(Data for processing)

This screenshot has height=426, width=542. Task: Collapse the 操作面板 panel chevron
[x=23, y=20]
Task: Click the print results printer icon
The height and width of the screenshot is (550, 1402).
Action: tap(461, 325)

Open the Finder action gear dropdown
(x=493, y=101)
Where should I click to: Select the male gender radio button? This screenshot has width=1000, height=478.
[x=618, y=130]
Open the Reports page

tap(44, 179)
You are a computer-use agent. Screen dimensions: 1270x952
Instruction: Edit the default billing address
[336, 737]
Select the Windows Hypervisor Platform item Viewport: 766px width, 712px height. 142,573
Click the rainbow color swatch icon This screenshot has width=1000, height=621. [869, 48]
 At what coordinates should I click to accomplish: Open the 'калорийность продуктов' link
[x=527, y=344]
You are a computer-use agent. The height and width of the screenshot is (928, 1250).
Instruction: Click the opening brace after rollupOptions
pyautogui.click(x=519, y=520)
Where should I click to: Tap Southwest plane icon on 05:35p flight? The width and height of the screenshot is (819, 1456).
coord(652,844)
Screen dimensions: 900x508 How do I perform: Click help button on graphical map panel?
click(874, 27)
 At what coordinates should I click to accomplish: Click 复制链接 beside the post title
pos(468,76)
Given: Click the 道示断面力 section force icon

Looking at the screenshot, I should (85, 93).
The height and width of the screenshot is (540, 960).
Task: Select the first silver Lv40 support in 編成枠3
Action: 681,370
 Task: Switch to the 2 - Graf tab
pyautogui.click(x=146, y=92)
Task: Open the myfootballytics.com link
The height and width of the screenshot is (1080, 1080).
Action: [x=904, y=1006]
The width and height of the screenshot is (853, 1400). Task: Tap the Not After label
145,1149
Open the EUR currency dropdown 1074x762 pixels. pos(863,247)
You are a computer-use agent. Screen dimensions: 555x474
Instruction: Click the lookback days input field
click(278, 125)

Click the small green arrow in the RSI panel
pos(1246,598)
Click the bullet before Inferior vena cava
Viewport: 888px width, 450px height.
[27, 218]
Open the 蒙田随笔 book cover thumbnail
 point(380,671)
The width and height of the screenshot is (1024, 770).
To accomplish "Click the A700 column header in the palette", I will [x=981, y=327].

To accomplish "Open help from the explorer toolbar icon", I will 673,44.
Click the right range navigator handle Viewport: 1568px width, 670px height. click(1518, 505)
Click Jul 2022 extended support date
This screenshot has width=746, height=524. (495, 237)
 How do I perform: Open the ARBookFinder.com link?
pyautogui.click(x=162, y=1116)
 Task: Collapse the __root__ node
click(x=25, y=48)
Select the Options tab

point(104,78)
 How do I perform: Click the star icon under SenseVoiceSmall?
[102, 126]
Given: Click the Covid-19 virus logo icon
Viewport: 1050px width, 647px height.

(End Data for processing)

**Task to complete:** Go through the records line by line and count those that contain the string "will". Answer with the count alone.

**Worked solution:** 2